Extinct genus of reptiles

Agaresuchus is an extinct genus of allodaposuchid eusuchian crocodylomorph from the Late Cretaceous (Campanian-Maastrichtian) of Spain. It includes two species, the type species A. fontisensis, and A. subjuniperus, which was originally named as a species of the related genus Allodaposuchus. However, it has been proposed that both species may instead belong to the genus Allodaposuchus.

==Discovery and naming==
The genus Agaresuchus was named in 2016 upon the discovery of Agaresuchus fontisensis.
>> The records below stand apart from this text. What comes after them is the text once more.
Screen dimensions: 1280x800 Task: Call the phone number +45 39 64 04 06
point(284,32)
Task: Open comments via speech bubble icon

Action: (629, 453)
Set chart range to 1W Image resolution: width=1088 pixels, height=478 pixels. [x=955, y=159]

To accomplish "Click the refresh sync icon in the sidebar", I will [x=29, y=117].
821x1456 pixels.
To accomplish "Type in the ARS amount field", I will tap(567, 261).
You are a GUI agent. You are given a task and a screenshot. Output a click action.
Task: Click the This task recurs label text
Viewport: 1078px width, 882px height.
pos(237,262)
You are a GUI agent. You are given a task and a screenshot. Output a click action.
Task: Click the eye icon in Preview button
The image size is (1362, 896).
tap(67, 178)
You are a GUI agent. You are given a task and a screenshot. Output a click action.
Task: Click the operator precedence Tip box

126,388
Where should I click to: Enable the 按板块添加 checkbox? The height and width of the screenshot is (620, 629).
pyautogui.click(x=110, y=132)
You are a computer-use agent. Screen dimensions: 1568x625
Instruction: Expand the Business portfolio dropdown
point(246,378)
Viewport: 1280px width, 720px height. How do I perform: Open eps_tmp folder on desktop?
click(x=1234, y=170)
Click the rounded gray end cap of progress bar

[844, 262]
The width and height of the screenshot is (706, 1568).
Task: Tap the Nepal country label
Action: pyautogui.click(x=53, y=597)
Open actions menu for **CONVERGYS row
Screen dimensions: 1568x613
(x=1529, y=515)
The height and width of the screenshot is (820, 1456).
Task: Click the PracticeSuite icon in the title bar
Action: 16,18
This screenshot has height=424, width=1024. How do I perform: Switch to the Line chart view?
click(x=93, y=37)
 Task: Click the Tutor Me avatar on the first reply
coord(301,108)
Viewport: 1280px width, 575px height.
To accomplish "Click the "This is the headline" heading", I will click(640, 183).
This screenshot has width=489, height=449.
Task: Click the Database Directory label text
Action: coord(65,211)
Allodaposuchus subjuniperus, discovered in 2013 and originally classified as a new and second species of Allodaposuchus, was then reassigned to Agaresuchus. It is based on the holotype skull, specimen MPZ 2012/288.

A. subjuniperus was named in 2013 on the basis of a skull from the late Maastrichtian-aged Conquès Formation, part of the Tremp Group, in the province of Huesca, Spain. The skull was found underneath a juniper tree whose roots had grown between the bones, hence the specific name subjuniperus or "under juniper" in Latin.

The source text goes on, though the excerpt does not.